## TASK DESCRIPTION
Copy out the lines exactly, starting at the line that contains "This screenshot has height=708, width=1261." and ending at the line that contains "Action: pyautogui.click(x=86, y=554)", with both of those lines included.

## EXERCISE MATERIAL

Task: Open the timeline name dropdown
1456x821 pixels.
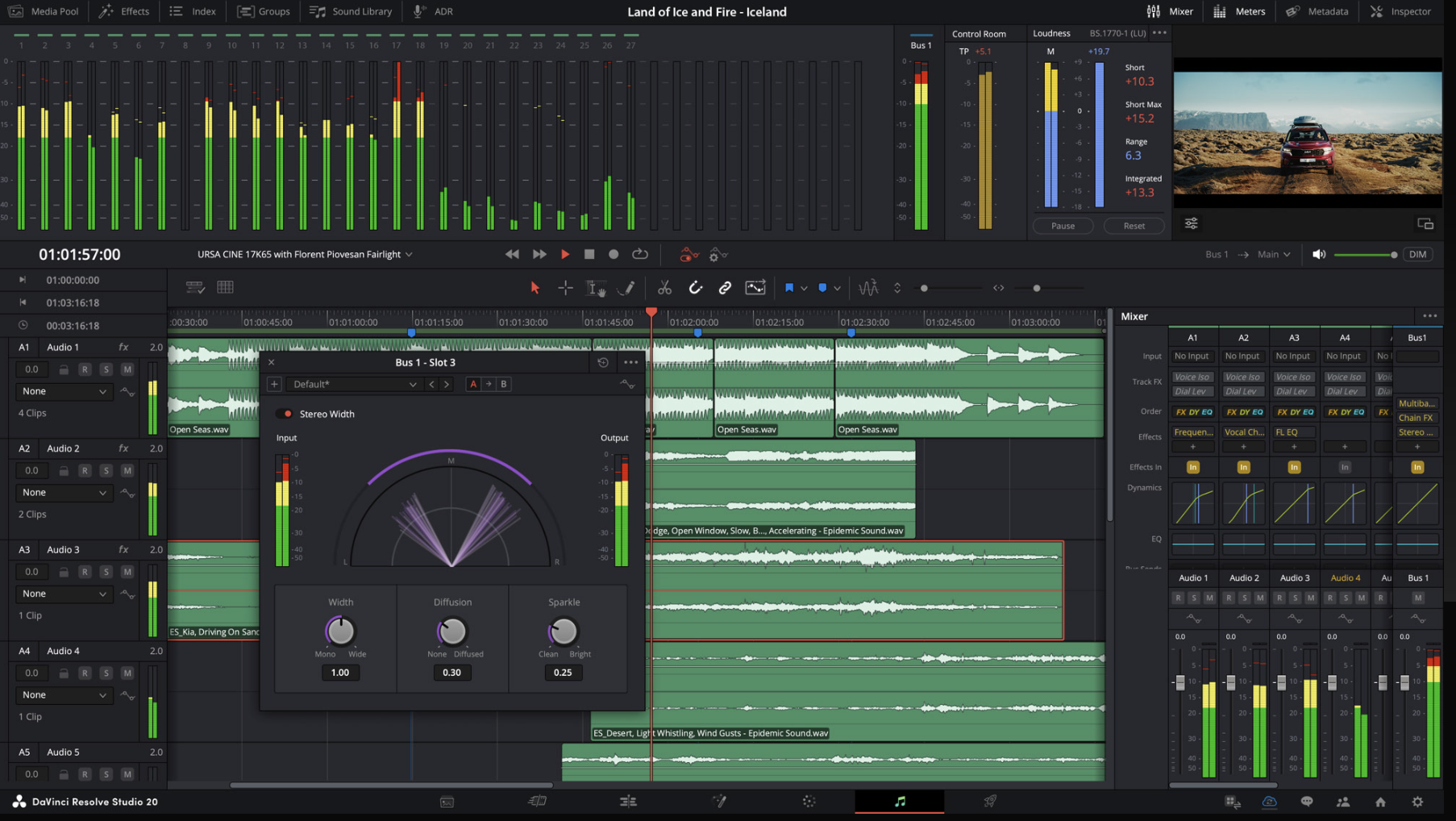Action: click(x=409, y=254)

---

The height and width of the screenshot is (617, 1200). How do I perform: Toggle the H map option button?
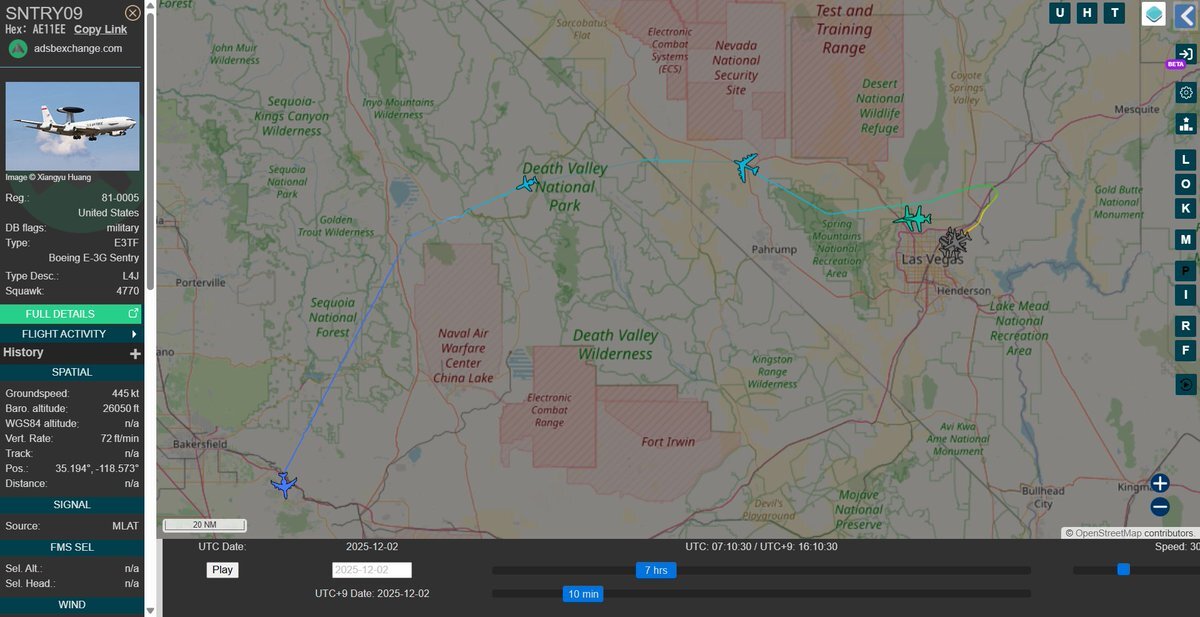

...

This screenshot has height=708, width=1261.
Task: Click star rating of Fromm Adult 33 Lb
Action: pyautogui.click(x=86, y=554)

## SOLUTION TO THIS PROBLEM
This screenshot has height=708, width=1261.
Task: Click star rating of Fromm Adult 33 Lb
Action: pyautogui.click(x=86, y=554)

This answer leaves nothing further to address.